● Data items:

·····

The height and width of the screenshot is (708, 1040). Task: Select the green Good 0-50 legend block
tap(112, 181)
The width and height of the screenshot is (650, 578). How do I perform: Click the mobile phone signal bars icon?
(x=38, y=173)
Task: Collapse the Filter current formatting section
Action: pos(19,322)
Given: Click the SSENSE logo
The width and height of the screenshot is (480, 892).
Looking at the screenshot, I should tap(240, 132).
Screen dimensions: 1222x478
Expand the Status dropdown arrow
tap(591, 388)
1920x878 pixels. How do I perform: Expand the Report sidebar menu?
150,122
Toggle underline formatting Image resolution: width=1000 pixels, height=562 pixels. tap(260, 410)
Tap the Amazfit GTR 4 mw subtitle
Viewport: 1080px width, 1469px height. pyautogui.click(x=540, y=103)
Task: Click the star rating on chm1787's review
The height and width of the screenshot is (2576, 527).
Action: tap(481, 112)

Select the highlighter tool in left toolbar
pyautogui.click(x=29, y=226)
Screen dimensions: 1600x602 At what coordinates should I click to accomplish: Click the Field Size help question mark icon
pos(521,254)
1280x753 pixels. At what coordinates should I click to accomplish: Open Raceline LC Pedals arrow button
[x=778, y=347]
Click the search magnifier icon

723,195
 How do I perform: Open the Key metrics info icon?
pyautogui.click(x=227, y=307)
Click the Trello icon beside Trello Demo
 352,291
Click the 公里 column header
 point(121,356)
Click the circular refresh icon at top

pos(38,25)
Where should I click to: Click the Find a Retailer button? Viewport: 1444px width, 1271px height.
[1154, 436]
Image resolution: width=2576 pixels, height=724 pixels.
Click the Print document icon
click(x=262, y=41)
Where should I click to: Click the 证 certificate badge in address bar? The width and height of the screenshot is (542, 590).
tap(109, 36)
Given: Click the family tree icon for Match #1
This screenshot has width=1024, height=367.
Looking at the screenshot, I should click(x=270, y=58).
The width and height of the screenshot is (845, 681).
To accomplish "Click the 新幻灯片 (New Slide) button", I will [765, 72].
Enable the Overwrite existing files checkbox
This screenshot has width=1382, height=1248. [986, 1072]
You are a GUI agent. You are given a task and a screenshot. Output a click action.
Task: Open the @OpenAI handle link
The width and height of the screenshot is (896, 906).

·····

● Your assignment: Copy every entry exactly; no part may be left out.

● Reply to the task:
The height and width of the screenshot is (708, 1040). Task: Select the green Good 0-50 legend block
tap(112, 181)
The width and height of the screenshot is (650, 578). How do I perform: Click the mobile phone signal bars icon?
(x=38, y=173)
Task: Collapse the Filter current formatting section
Action: pos(19,322)
Given: Click the SSENSE logo
The width and height of the screenshot is (480, 892).
Looking at the screenshot, I should tap(240, 132).
Screen dimensions: 1222x478
Expand the Status dropdown arrow
tap(591, 388)
1920x878 pixels. How do I perform: Expand the Report sidebar menu?
150,122
Toggle underline formatting Image resolution: width=1000 pixels, height=562 pixels. tap(260, 410)
Tap the Amazfit GTR 4 mw subtitle
Viewport: 1080px width, 1469px height. pyautogui.click(x=540, y=103)
Task: Click the star rating on chm1787's review
The height and width of the screenshot is (2576, 527).
Action: tap(481, 112)

Select the highlighter tool in left toolbar
pyautogui.click(x=29, y=226)
Screen dimensions: 1600x602 At what coordinates should I click to accomplish: Click the Field Size help question mark icon
pos(521,254)
1280x753 pixels. At what coordinates should I click to accomplish: Open Raceline LC Pedals arrow button
[x=778, y=347]
Click the search magnifier icon

723,195
 How do I perform: Open the Key metrics info icon?
pyautogui.click(x=227, y=307)
Click the Trello icon beside Trello Demo
 352,291
Click the 公里 column header
 point(121,356)
Click the circular refresh icon at top

pos(38,25)
Where should I click to: Click the Find a Retailer button? Viewport: 1444px width, 1271px height.
[1154, 436]
Image resolution: width=2576 pixels, height=724 pixels.
Click the Print document icon
click(x=262, y=41)
Where should I click to: Click the 证 certificate badge in address bar? The width and height of the screenshot is (542, 590).
tap(109, 36)
Given: Click the family tree icon for Match #1
This screenshot has width=1024, height=367.
Looking at the screenshot, I should click(x=270, y=58).
The width and height of the screenshot is (845, 681).
To accomplish "Click the 新幻灯片 (New Slide) button", I will [765, 72].
Enable the Overwrite existing files checkbox
This screenshot has width=1382, height=1248. [986, 1072]
You are a GUI agent. You are given a task and a screenshot. Output a click action.
Task: Open the @OpenAI handle link
The width and height of the screenshot is (896, 906).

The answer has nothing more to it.